Give her the dog, if you like, go to the pound and adopt another dog that otherwise would be "put to sleep", and get on with life. Do not treat this like a "real" legal question.
The above is general legal and business analysis. It is not "legal advise" but analysis, and different lawyers may analyse this matter differently, especially if there are additional facts not reflected in the question. I am not your attorney until retained by a written retainer agreement signed by both of us. I am only licensed in California. See also avvo.com terms and conditions item 9, incorporated as if it was reprinted here.
If you can prove that the dog was a gift to you, I don't think your girlfriend has any further rights, and it sounds like it would be prudent to make a clean break with her. It may require an attorney letter to get your ex- to take the matter seriously and leave your alone, but if you have evidence to support that the dog is in fact yours, an attorney should be able to put together an appropriate, powerful letter in a relatively short amount of time.
That being said, unless you have a gift card or another writing that establishes she gave the dog to you, or have one or more unbiased witnesses who will say she clearly gave the dog to you, she could take the position that she bought the dog for both of you and continue to fight with you in this matter -- which could become draining in terms of time, money and emotions.

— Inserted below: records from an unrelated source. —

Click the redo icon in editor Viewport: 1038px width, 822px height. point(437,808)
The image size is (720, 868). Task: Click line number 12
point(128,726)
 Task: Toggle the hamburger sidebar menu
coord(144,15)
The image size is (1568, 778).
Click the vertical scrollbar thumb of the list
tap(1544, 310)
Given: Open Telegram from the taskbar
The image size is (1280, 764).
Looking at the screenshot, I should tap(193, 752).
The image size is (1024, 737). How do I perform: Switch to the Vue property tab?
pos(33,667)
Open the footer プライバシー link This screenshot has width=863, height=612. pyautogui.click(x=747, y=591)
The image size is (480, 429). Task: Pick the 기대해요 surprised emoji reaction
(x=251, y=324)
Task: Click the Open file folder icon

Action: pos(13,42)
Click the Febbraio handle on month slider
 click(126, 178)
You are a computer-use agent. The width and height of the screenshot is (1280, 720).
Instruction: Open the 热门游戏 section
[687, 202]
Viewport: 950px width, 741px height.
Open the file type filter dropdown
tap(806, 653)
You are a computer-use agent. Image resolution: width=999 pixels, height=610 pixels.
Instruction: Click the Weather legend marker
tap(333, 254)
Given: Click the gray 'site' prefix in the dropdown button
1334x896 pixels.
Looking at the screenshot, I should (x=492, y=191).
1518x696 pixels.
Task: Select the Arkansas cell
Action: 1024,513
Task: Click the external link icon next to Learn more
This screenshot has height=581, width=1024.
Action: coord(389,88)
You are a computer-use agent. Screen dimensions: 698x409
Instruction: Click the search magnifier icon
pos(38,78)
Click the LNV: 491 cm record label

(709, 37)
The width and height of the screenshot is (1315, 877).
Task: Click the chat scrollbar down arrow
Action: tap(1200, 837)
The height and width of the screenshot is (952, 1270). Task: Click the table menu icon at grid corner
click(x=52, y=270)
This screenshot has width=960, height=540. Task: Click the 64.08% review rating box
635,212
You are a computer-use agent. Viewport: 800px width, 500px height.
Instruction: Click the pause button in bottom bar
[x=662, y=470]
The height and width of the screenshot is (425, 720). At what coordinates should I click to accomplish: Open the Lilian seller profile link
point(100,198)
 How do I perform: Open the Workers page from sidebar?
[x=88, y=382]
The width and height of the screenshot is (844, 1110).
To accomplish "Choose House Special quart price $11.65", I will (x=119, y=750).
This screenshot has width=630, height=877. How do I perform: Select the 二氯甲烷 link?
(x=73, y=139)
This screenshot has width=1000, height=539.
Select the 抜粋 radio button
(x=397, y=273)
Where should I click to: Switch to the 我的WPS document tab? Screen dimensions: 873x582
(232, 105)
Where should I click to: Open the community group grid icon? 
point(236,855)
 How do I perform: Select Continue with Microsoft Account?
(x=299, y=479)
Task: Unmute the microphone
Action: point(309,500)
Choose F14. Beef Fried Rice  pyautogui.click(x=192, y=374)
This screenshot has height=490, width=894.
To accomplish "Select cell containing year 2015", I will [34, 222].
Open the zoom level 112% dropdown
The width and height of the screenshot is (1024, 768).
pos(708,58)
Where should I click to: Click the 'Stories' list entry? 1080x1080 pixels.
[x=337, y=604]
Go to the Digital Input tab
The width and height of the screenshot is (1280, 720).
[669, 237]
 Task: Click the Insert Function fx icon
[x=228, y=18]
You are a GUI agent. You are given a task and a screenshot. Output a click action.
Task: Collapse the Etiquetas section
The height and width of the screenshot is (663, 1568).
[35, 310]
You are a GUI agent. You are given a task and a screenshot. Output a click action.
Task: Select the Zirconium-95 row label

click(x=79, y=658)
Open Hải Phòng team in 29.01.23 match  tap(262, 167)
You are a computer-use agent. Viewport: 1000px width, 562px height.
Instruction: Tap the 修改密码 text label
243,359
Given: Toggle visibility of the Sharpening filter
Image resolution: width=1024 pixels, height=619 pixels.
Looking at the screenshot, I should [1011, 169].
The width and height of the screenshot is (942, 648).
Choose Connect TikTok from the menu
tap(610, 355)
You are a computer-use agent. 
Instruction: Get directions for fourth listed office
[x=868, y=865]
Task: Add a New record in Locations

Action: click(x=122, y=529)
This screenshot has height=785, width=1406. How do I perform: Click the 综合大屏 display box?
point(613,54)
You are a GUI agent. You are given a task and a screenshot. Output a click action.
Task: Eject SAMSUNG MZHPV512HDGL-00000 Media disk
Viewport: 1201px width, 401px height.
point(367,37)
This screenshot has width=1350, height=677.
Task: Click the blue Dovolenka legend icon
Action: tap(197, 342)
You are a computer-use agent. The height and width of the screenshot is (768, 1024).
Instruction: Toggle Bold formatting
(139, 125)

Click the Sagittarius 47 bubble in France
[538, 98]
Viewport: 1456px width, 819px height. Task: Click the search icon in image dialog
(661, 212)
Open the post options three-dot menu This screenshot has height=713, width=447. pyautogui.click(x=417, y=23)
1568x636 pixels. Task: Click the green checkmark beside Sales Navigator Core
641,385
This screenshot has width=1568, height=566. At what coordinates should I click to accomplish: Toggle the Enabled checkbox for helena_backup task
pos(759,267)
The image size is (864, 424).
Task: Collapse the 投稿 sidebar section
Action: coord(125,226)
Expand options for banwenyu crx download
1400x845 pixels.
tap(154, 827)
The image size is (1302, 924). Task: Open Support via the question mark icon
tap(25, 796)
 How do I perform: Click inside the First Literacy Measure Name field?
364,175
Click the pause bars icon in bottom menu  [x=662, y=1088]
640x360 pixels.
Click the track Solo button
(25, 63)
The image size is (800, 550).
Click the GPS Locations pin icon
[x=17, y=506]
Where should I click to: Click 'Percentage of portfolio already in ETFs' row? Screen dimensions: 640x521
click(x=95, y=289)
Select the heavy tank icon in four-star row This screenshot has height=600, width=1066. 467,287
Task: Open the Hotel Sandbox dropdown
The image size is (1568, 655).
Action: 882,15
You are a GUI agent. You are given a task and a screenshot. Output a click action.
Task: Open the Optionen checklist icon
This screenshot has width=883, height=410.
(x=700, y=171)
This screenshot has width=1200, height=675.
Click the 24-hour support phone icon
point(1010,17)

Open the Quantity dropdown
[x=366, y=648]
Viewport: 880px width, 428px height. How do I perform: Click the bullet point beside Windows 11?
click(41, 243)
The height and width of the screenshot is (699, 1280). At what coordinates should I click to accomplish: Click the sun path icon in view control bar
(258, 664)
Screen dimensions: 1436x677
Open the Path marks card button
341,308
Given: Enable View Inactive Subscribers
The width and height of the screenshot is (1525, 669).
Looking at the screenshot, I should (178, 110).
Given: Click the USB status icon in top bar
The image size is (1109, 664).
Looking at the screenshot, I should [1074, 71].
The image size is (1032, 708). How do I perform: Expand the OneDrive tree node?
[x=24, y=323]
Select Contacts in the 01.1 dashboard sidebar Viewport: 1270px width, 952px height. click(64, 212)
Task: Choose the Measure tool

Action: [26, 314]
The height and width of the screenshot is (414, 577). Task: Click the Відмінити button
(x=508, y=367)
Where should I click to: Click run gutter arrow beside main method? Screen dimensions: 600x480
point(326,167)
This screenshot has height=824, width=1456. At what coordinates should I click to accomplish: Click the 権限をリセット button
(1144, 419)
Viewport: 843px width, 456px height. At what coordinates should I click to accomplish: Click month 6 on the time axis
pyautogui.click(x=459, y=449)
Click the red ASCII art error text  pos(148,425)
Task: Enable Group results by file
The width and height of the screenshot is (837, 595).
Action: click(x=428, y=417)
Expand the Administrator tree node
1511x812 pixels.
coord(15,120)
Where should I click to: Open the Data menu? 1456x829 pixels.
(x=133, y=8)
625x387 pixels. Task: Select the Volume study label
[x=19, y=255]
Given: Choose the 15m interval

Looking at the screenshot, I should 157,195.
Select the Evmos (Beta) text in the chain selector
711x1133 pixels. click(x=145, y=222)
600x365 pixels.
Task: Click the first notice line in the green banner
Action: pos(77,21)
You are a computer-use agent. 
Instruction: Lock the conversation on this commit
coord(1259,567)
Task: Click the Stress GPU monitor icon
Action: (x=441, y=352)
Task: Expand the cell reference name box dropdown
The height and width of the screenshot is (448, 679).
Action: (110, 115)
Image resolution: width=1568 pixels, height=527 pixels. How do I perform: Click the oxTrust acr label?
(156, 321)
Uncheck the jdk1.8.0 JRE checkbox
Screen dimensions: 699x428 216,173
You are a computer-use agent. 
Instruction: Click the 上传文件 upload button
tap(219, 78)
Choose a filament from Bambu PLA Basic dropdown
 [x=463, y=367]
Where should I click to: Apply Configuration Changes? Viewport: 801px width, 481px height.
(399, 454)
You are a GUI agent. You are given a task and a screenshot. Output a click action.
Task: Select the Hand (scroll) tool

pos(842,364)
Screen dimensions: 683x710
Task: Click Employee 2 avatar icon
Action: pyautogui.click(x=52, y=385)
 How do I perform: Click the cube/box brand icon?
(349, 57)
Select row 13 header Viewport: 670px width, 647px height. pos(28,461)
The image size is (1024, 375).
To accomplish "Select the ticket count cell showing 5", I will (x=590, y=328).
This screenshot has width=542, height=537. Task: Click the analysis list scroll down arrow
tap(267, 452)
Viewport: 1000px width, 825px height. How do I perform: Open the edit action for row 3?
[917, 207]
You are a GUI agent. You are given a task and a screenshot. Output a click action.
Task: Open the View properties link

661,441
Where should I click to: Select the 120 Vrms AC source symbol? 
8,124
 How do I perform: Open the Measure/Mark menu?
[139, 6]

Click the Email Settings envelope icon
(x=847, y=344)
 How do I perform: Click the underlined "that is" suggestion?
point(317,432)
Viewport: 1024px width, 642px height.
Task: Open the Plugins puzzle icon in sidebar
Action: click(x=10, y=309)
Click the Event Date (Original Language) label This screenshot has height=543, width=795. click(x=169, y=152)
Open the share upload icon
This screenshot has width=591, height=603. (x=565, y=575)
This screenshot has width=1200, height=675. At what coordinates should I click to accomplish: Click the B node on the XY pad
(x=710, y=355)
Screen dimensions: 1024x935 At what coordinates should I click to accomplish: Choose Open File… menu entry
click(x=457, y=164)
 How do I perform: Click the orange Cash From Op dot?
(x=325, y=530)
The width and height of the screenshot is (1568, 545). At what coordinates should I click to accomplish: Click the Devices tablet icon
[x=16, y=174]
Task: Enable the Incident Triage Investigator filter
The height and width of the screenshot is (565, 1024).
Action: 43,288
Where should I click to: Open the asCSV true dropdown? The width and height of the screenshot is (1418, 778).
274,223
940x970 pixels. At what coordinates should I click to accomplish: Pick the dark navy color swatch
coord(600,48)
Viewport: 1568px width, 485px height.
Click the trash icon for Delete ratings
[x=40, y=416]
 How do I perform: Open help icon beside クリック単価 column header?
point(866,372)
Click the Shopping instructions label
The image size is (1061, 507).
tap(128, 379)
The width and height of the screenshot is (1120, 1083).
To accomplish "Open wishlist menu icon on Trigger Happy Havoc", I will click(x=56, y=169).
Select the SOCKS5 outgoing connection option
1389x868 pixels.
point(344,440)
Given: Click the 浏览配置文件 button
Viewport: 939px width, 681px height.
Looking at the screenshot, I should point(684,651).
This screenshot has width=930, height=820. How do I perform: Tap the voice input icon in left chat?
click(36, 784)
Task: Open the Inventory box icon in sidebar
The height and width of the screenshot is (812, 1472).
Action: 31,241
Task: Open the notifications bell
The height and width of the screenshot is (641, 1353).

To help you in this matter, I would suggest that you put together a list of facts that could help to establish that the dog is yours (e.g., a dog license in your name, a veterinary account in your name, bills paid for the upkeep of the dog using your funds, etc.) as well as a list of facts that would suggest the dog was both of yours or even hers (the document transferring title of the dog to her when she bought it, any amounts paid for the upkeep of the dog by her after she gave the dog to you, etc.), and then consult with an Animal Law attorney in your area (if you can find one).
If you are not able to an Animal Attorney in your local area, you might want to take advantage of the free 10-minute consultations offered by the attorneys @ Canine Custody (second link below). Attorney DuPar is licensed to practice law in California, and can likely provide you will helpful advice.
Also, although some of the links on the site are no longer operational, I have also included a list of laws that are generally applicable to all dogs (not just dachshunds!) in San Diego County (see the first link for further details). As a dog owner, you should be aware of the many laws that apply to dogs and their owners.
All the best to you and your pooch!
Any answer or other information posted above is general in nature and is not intended, nor should it be construed, as legal advice. This posting does not create an attorney-client relationship between you and the posting attorney, and you are urged to engage a qualified attorney who is licensed to practice in the relevant jurisdiction.
The dog was a gift, the dog is yours, and you do not have to share the dog.
This is not legal advice but practical: tell her if she wants the dog she is going to have to sue you and you will counter-sue her for half of all your expenses in caring for the dog, including a daily boarding fee, and then STOP communicating with her. Seriously - just stop.
If we do not have a signed fee agreement I am not your attorney and this is not legal advice.